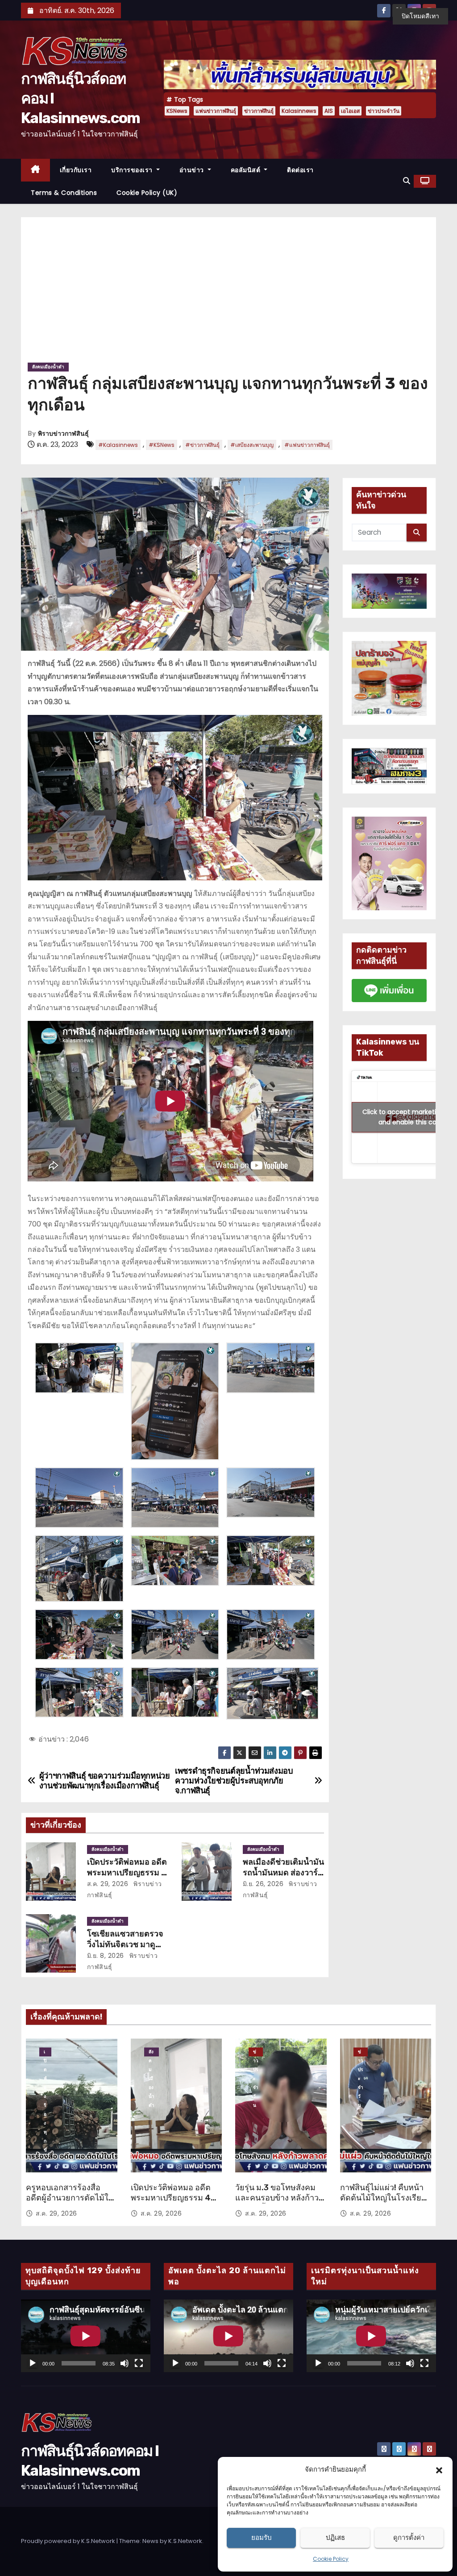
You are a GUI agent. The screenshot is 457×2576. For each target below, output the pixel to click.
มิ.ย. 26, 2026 (263, 1883)
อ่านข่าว (192, 169)
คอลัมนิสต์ (246, 169)
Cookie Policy (331, 2559)
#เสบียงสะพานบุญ (252, 445)
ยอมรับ (261, 2537)
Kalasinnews (299, 111)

■ **WORK ORDER**: Quote in full the listing given above; the images are to be left out.

■ **PROBLEM SOLUTION**:
You are a GUI agent. The screenshot is 457×2576. For each target below, output the pixel to click.
มิ.ย. 26, 2026 (263, 1883)
อ่านข่าว (192, 169)
คอลัมนิสต์ (246, 169)
Cookie Policy (331, 2559)
#เสบียงสะพานบุญ (252, 445)
ยอมรับ (261, 2537)
Kalasinnews (299, 111)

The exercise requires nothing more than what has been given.